■ **Given records**
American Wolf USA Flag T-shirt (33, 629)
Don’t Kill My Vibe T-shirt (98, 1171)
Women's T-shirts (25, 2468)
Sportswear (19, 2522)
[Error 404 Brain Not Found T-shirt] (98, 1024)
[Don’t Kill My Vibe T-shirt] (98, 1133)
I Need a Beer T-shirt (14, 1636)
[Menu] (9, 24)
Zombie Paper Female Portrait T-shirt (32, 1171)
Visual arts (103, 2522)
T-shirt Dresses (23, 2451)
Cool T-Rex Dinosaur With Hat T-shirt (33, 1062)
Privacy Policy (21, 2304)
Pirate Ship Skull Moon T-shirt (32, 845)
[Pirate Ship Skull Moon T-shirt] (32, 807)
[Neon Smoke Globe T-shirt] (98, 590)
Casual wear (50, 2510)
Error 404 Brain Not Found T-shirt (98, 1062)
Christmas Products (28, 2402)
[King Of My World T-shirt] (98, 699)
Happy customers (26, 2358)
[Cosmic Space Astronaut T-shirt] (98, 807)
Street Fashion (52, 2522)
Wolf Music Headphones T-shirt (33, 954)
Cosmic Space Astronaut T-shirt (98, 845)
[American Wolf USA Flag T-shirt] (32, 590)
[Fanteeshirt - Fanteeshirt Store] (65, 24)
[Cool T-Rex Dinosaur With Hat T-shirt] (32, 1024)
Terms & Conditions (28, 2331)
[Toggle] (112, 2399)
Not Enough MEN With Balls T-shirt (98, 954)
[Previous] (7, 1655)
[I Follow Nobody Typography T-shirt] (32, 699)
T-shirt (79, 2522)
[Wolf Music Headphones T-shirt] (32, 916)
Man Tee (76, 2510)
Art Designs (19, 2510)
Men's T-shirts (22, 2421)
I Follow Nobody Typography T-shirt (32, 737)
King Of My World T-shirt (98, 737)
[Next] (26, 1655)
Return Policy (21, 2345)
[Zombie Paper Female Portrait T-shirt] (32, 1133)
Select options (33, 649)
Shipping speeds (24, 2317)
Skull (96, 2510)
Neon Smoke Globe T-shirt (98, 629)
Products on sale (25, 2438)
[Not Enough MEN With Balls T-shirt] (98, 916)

■ **Work to be completed**
Output every line of the listing exactly as written.

■ **Task solution**
American Wolf USA Flag T-shirt (33, 629)
Don’t Kill My Vibe T-shirt (98, 1171)
Women's T-shirts (25, 2468)
Sportswear (19, 2522)
[Error 404 Brain Not Found T-shirt] (98, 1024)
[Don’t Kill My Vibe T-shirt] (98, 1133)
I Need a Beer T-shirt (14, 1636)
[Menu] (9, 24)
Zombie Paper Female Portrait T-shirt (32, 1171)
Visual arts (103, 2522)
T-shirt Dresses (23, 2451)
Cool T-Rex Dinosaur With Hat T-shirt (33, 1062)
Privacy Policy (21, 2304)
Pirate Ship Skull Moon T-shirt (32, 845)
[Pirate Ship Skull Moon T-shirt] (32, 807)
[Neon Smoke Globe T-shirt] (98, 590)
Casual wear (50, 2510)
Error 404 Brain Not Found T-shirt (98, 1062)
Christmas Products (28, 2402)
[King Of My World T-shirt] (98, 699)
Happy customers (26, 2358)
[Cosmic Space Astronaut T-shirt] (98, 807)
Street Fashion (52, 2522)
Wolf Music Headphones T-shirt (33, 954)
Cosmic Space Astronaut T-shirt (98, 845)
[American Wolf USA Flag T-shirt] (32, 590)
[Fanteeshirt - Fanteeshirt Store] (65, 24)
[Cool T-Rex Dinosaur With Hat T-shirt] (32, 1024)
Terms & Conditions (28, 2331)
[Toggle] (112, 2399)
Not Enough MEN With Balls T-shirt (98, 954)
[Previous] (7, 1655)
[I Follow Nobody Typography T-shirt] (32, 699)
T-shirt (79, 2522)
[Wolf Music Headphones T-shirt] (32, 916)
Man Tee (76, 2510)
Art Designs (19, 2510)
Men's T-shirts (22, 2421)
I Follow Nobody Typography T-shirt (32, 737)
King Of My World T-shirt (98, 737)
[Next] (26, 1655)
Return Policy (21, 2345)
[Zombie Paper Female Portrait T-shirt] (32, 1133)
Select options (33, 649)
Shipping speeds (24, 2317)
Skull (96, 2510)
Neon Smoke Globe T-shirt (98, 629)
Products on sale (25, 2438)
[Not Enough MEN With Balls T-shirt] (98, 916)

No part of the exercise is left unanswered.